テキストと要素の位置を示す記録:
# # # #
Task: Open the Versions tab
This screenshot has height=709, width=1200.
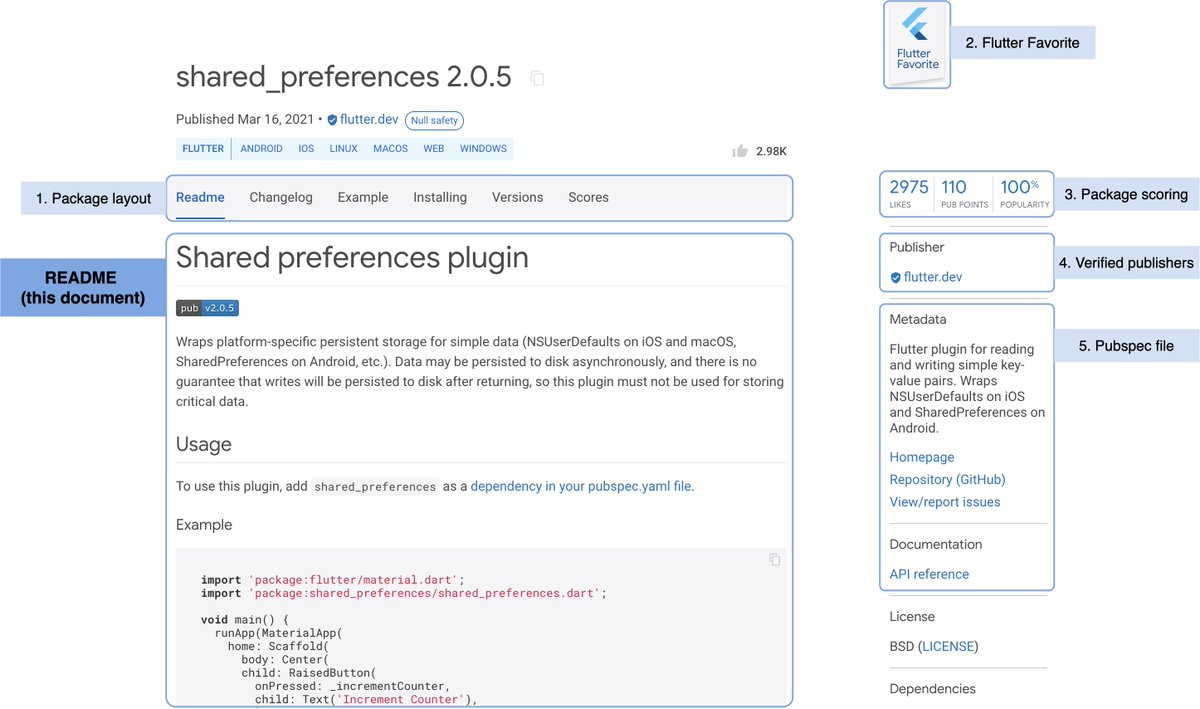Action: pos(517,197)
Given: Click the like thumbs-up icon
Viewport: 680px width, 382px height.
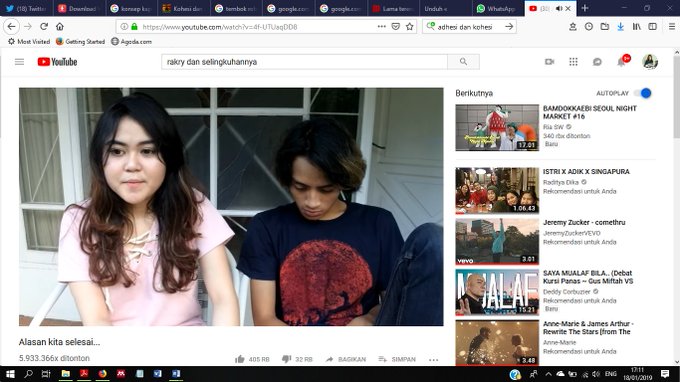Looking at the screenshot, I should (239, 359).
# # # #
▶ _課題_
上の記録のすべての行を、一字一句変えずに書き写してください。画像は答えに含めないでください。

▶ _正解_
Task: Open the Versions tab
This screenshot has height=709, width=1200.
Action: pos(517,197)
Given: Click the like thumbs-up icon
Viewport: 680px width, 382px height.
Looking at the screenshot, I should (239, 359).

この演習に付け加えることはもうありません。